■ INPUT RECORDS:

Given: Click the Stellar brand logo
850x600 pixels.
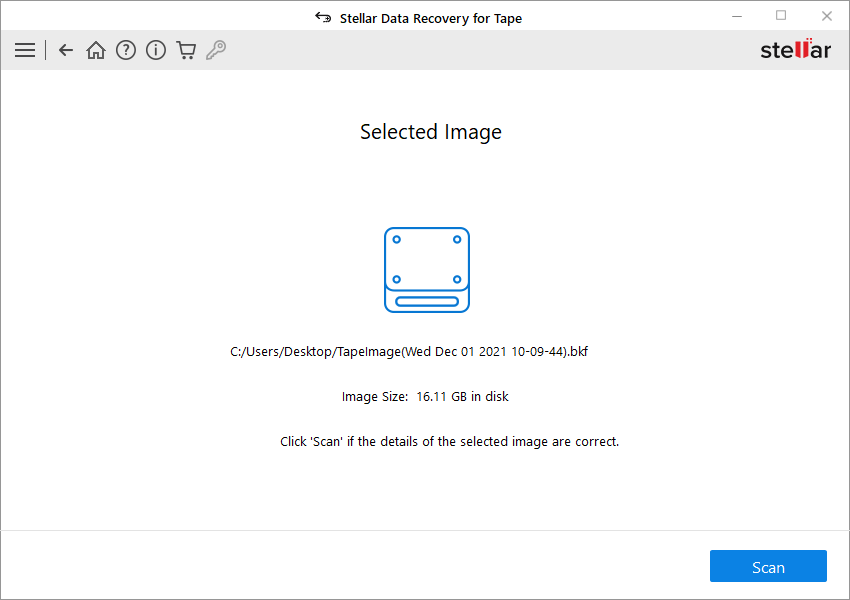Looking at the screenshot, I should [795, 50].
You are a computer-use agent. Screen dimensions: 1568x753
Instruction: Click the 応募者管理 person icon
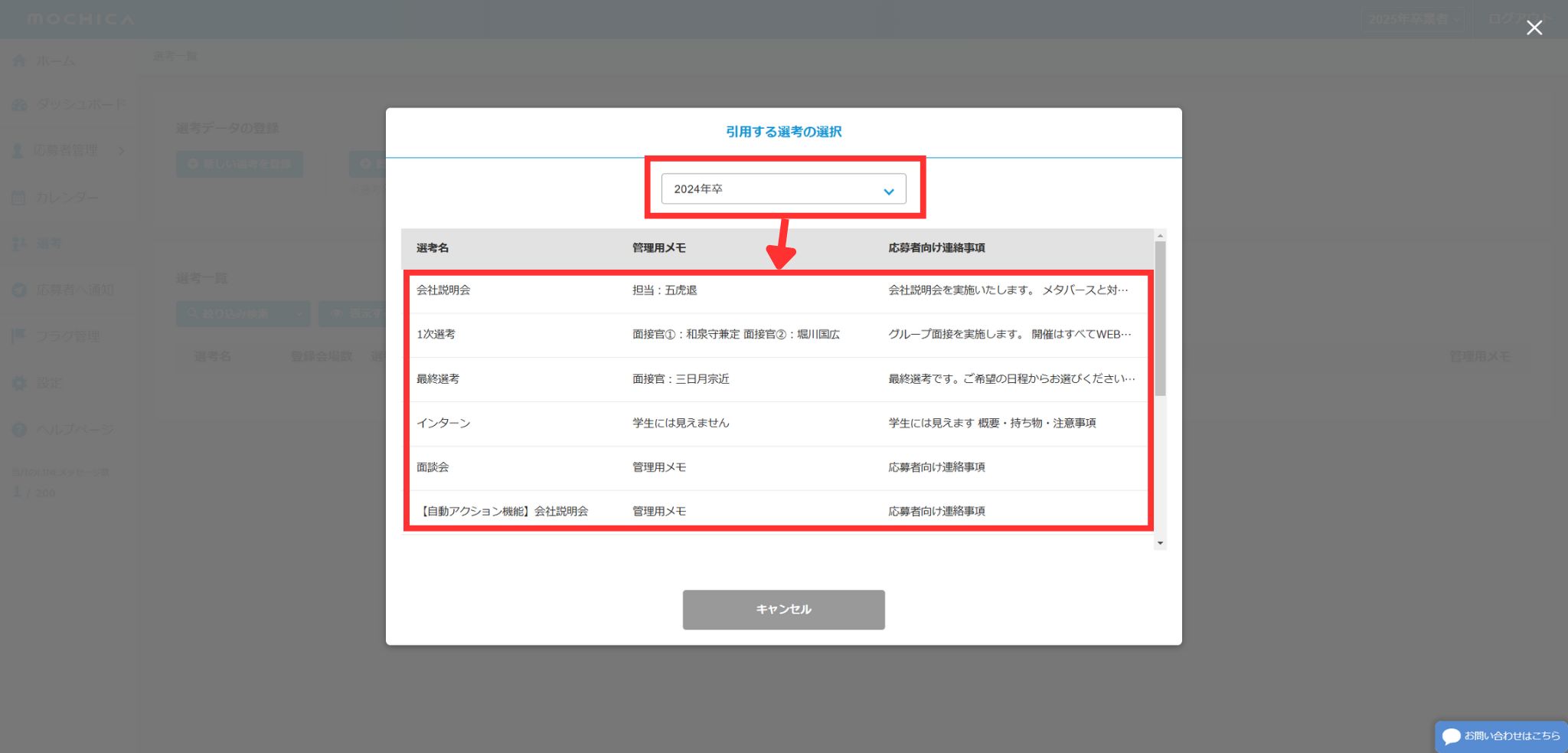pos(18,151)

■ YOUR ASSIGNMENT: Would you restate the records above word for word and exclude the pictures?

■ ANSWER:
Given: Click the Stellar brand logo
850x600 pixels.
Looking at the screenshot, I should [795, 50].
You are a computer-use agent. Screen dimensions: 1568x753
Instruction: Click the 応募者管理 person icon
pos(18,151)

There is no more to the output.